Rainbow—The conception of the rainbow as the beautiful dress of the Thunder god occurs also among the South Sea islanders. In Mangaia it is the girdle of the god Tangaroa, which he loosens and allows to hang down until the end reaches to the earth whenever he wishes to descend (Gill, Myths and Songs of the South Pacific, p. 44). For some unexplained reason the dread of pointing at the rainbow, on penalty of having the finger wither or become misshapen, is found among most of the tribes even to the Pacific coast. The author first heard of it from a Puyallup boy of Puget sound, Washington.

[9.] What the stars are like (p. [257]): This story, told by Swimmer, embodies the old tribal belief. By a different informant Hagar was told: “Stars are birds. We know this because one once shot from the sky to the ground, and some Cherokee who looked for it found a little bird, about the size of a chicken just hatched, where it fell” (MS Stellar Legends of the Cherokee, 1898).

The story closely resembles something heard by Lawson among the Tuscarora in eastern North Carolina about the year 1700. An Indian having been killed by lightning, the people were assembled for the funeral, and the priest made them a long discourse upon the power of lightning over all men, animals, and plants, save only mice and the black-gum tree. “At last he began to tell the most ridiculous absurd parcel of lies about lightning that could be; as that an Indian of that nation had once got lightning in the likeness of a partridge; that no other lightning could harm him whilst he had that about him; and that after he had kept it for several years it got away from him, so that he then became as liable to be struck with lightning as any other person.

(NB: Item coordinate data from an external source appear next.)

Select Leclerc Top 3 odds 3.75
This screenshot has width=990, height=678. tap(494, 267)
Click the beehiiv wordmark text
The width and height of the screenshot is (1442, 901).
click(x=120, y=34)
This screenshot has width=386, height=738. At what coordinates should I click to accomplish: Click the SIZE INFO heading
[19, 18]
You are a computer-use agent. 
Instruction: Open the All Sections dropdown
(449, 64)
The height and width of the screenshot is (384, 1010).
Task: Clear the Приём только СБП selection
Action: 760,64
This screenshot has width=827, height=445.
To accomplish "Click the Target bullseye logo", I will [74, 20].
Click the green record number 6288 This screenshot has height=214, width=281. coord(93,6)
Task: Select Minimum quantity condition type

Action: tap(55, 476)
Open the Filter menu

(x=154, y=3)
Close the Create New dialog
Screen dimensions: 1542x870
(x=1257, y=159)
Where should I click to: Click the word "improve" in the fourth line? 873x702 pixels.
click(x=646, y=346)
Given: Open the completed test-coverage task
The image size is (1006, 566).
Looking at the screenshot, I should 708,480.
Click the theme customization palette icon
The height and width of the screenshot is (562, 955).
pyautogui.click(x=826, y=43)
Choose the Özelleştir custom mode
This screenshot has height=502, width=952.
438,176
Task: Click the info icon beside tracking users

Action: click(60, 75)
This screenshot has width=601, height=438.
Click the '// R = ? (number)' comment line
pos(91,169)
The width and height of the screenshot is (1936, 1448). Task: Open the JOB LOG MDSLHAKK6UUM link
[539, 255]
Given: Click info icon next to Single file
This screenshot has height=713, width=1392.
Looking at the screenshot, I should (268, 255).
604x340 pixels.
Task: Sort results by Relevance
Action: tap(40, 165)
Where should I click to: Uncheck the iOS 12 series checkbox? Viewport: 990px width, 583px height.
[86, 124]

There was present at the same time an Indian that had lived from his youth chiefly in an English house, so I called to him and told him what a parcel of lies the conjurer told, not doubting but he thought so as well as I; but I found to the contrary, for he replied that I was much mistaken, for the old man—who, I believe, was upwards of an hundred years old—did never tell lies; and as for what he said, it was very true, for he knew it himself to be so. Thereupon seeing the fellow’s ignorance, I talked no more about it (History of Carolina, page 346).

According to Hagar a certain constellation of seven stars, which he identifies as the Hyades, is called by the Cherokee “The Arm,” on account of its resemblance to a human arm bent at the elbow, and they say that it is the broken arm of a man who went up to the sky because, having been thus crippled, he was of no further use upon earth.

A meteor, and probably also a comet, is called Atsil′-Tlûñtû′tsĭ” “Fire-panther,” the same concept being found among the Shawano, embodied in the name of their great chief, Tecumtha (see p. [215]).

[10.] Origin of the Pleiades and the pine (p. [258]): This myth is well known in the tribe, and was told in nearly the same form by Swimmer, Ta′gwadihĭ′ and Suyeta. The Feather dance, also called the Eagle dance, is one of the old favorites, and is the same as the ancient Calumet dance of the northern tribes. For a description of the gatayû′stĭ game, see note to [number 3], “Kana′ti and Selu.” In a variant recorded by Stansbury Hagar (MS Stellar Legends of the Cherokee) the boys spend their time shooting at cornstalks.

According to Squier (Serpent Symbol, p. 69), probably on the authority of the Payne manuscript, “The Cherokees paid a kind of veneration to the morning star, and also to the seven stars, with which they have connected a variety of legends, all of which, no doubt, are allegorical, although their significance is now unknown.”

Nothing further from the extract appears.